DATA Step, Macro, Functions and more

Batch reading text files with special characters the variable names

Accepted Solution Solved
Reply
Contributor
Posts: 21
Accepted Solution

Batch reading text files with special characters the variable names

Hello,

I am trying to adapt code from the paper "A macro for reading multiple text files" by Debbie Miller to my own data.  The macro reads all the text files in a given folder, reads the variables and designates them as headers, then reads in all the data from all the text files into a single file. The result is a single SAS file containing all the headers and data contained in the target folder's text files. The issue I have is that some of the variable names in my text file's headers contain special characters (?, ', etc.). These cause the macro to fail. I would like to know if there is any way to make SAS read these special characters just as normal text (or, worst case, to delete them). So far I have tried the options validvarname=any; and compressing out the special characters, to no avail (although I assume I am just using them wrong). Here are the paper and code segments I believe to be relevant:

After the name of the next file to be read has been retrieved, the names of the variables are read from the first line of the text file. In this macro, it is necessary to know the maximum number of variables possible in any text file. Here the maximum number is 17. The variable names are then stored as variables X1-X17 in the data set VAR_NAMES. Since at this point I only want to read the names of the variables, which are located in the first line of the input text file, I specify the option OBS=1 in the INFILE statement. This option tells SAS the number of the last record in the input file that you want to read. The MISSOVER option prevents SAS from automatically going to the next line if it doesn't find values for all of the variables. If fewer than 17 variables are read, the remaining variables are set to missing. The resulting data set contains only 1 record, with 17 text variables that contain the names of the variables in the input file that will be read next.

%macro fileread;

%do j=1 %to &num_files;

data _null_;

set file_list;

if _n_=&j;

call symput ('filein',fname);

run;

data var_names;

length x1-x17 $12;

infile "d:\requests\miller\testfiles\&filein" obs=1 missover;

input (x1-x17) ($) ;

run;

A new macro called varnames that is nested inside the main macro, fileread, is then used to store the variable names to macro variables. The names are stored in macro variables V1 through V17. This is done by using a DATA _NULL_ step inside a do-loop that executes 17 times. A CALL SYMPUT statement is used to store the names to the macro variables. The GLOBAL statement is necessary so that the 17 macro variables will be available for use outside of the varnames macro.

%macro varnames;

%do i=1 %to 17;

%global v&i;

data _null_;

set var_names;

call symput("v&i",trim(x&i));

run;

%end;

%mend varnames;

%varnames;


Accepted Solutions
Solution
‎06-25-2013 03:31 PM
Contributor
Posts: 21

Re: Batch reading text files with special characters the variable names

I finally got it to work, but another way which I think is simpler (it only required the addition of 2 lines of code, provided by tech support): input@; and translate and compress functions to get rid of/replace special characters. Here is the part of the code that changed (in the first section of the macro fileread)

data var_names;

length x1-x145 $30;

infile "C:\Users\pignon2\Dropbox\2013_chamber_experiment\05.29.13\&filein" dsd dlm='09'X firstobs=17 obs=17 missover lrecl=32767;

input @;

_infile_=translate(_infile_,'_','''');

_infile_=compress(_infile_," @%/.'?""");

input (x1-x145) ($) ;

run;

View solution in original post


All Replies
Super User
Super User
Posts: 7,078

Re: Batch reading text files with special characters the variable names

Posted in reply to charles_pignon1

Why are you using macro variables at all?  Why would you put the variable names into macro variables if you already have them in a dataset?

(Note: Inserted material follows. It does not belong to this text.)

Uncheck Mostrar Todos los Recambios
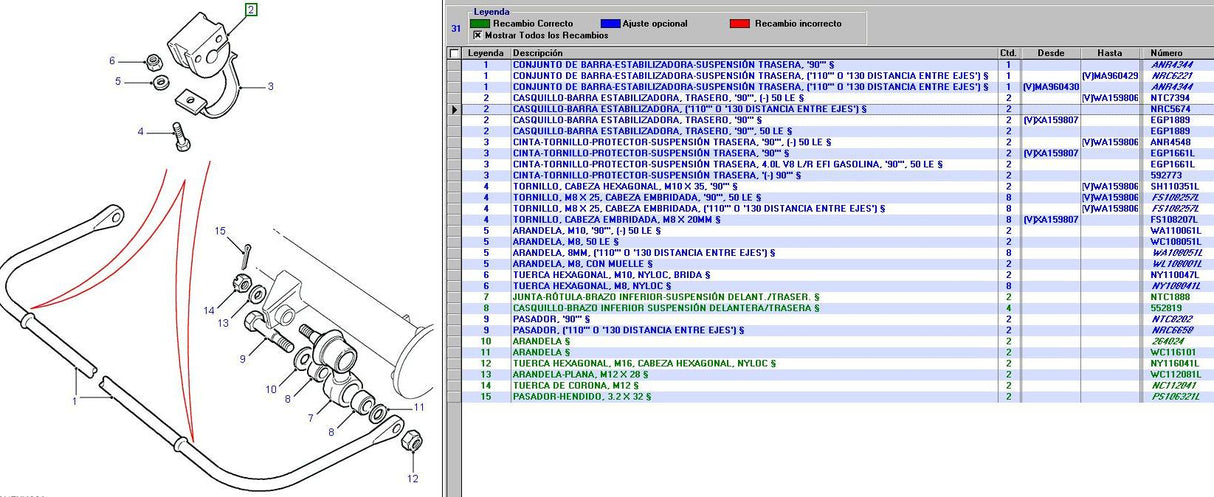Screen dimensions: 1214x497 (476, 35)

Also look at the FILEVAR option on the INFILE statement so that you can also eliminate use macro variables to pass the file names.

Contributor
Posts: 21

Re: Batch reading text files with special characters the variable names

Thanks for the quick response! So, the variables are stored as macro variables and then combined with the data from the text files. This then puts the variable names as headers, under which the corresponding values are then stored.

This isn't even the issue at this point, however: I can't put the variable names into a dataset (var_names) because they contain special characters that SAS won't read. I tested the program by creating some test .txt files with only alphanumeric characters; it worked fine, but adding a single ' or ? character to one of the variables in the .txt files causes the macro to fail. It does not create the dataset var_names or perform any of the subsequent operations.

Super User
Super User
Posts: 7,078

Re: Batch reading text files with special characters the variable names

Posted in reply to charles_pignon1

Sound more like you have a character encoding issue that is preventing you from reading the source file.

If you want to use the strings as variable NAMES then they will have to match SAS naming conventions for variable names. Names should consist only of letters, digits and underscore and cannot start with a digit.  Perhaps you should use the values as LABELS for your variables instead of NAMES?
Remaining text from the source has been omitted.